— start of READING TEXT —

Here are the first 6 rules, and "commentary", posted between November 19 and January 5. Just 6 more to go. When all twelve are done, they will represent what I know about servicing clients. I am grateful for the insightful commments, posts or e-mails I've received in reaction to these since November 19. Often they made me re-think things--and it's bracing to know others carefully think about customer service. Hey, a lot of people providing services just don't:

1. Represent only clients you like.

2. The client is the main event.

3. Make sure everyone in your firm knows the client is the main event.

4. Deliver legal work that changes the way clients think about lawyers.

5. Over-communicate: bombard, copy and confirm.

6. When you work, you are marketing.

Posted by JD Hull at 01:10 PM | Comments (0)

January 05, 2006

Rule Six: When You Work, You Are Marketing.

Rule Six: When You Work, You Are Marketing.

Rule Six is more a truth to be kept in mind than a "rule." This is where the needs of clients and their lawyers come together. It's about value to both. But you can't forget this one. Keeping or not keeping in mind the germ of Rule Six--that "when you work, you are marketing"--is the difference between having a financially healthy practice and having to close your doors.

— end of READING TEXT —

LIST OF TASKS:
[1] Retype the stretch of the customer service rules text from "2. The client" through "PM | Comments (0)".
[2] Please echo the stretch of the entries from the line that contains "Task: Tap the" through the last line of the entries, word for word.

— start of SOURCE DATA —

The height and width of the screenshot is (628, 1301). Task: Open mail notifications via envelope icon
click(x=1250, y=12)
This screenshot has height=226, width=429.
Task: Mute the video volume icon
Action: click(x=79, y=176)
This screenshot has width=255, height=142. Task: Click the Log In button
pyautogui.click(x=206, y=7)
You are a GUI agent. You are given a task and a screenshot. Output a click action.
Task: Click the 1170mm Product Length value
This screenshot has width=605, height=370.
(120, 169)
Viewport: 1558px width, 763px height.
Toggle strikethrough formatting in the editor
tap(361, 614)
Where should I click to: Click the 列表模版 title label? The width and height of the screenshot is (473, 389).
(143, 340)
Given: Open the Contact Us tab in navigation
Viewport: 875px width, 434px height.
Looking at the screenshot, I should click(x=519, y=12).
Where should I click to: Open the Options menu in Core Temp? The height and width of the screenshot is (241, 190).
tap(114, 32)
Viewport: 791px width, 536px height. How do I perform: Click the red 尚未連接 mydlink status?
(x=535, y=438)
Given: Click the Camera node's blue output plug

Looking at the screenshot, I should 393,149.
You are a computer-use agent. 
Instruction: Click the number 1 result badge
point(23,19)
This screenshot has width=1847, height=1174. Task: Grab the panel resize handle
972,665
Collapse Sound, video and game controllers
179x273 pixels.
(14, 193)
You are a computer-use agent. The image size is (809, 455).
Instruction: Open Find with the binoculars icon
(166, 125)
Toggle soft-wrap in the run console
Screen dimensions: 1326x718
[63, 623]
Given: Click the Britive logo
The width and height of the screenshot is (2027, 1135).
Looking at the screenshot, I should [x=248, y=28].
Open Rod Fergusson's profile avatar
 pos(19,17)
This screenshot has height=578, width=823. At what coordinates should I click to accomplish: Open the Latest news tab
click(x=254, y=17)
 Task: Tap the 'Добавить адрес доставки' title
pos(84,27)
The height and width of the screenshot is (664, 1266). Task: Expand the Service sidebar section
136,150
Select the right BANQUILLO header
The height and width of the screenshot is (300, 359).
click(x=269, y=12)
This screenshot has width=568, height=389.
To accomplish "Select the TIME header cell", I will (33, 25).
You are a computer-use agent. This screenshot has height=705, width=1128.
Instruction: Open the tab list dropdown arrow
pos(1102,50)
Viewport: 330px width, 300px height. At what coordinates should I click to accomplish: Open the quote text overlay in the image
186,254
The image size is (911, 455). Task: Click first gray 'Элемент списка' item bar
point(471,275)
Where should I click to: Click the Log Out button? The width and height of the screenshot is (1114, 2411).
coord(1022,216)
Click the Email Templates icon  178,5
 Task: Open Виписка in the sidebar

— end of SOURCE DATA —

RESULTS BY TASK:
[1]
2. The client is the main event.

3. Make sure everyone in your firm knows the client is the main event.

4. Deliver legal work that changes the way clients think about lawyers.

5. Over-communicate: bombard, copy and confirm.

6. When you work, you are marketing.

Posted by JD Hull at 01:10 PM | Comments (0)

[2]
 Task: Tap the 'Добавить адрес доставки' title
pos(84,27)
The height and width of the screenshot is (664, 1266). Task: Expand the Service sidebar section
136,150
Select the right BANQUILLO header
The height and width of the screenshot is (300, 359).
click(x=269, y=12)
This screenshot has width=568, height=389.
To accomplish "Select the TIME header cell", I will (33, 25).
You are a computer-use agent. This screenshot has height=705, width=1128.
Instruction: Open the tab list dropdown arrow
pos(1102,50)
Viewport: 330px width, 300px height. At what coordinates should I click to accomplish: Open the quote text overlay in the image
186,254
The image size is (911, 455). Task: Click first gray 'Элемент списка' item bar
point(471,275)
Where should I click to: Click the Log Out button? The width and height of the screenshot is (1114, 2411).
coord(1022,216)
Click the Email Templates icon  178,5
 Task: Open Виписка in the sidebar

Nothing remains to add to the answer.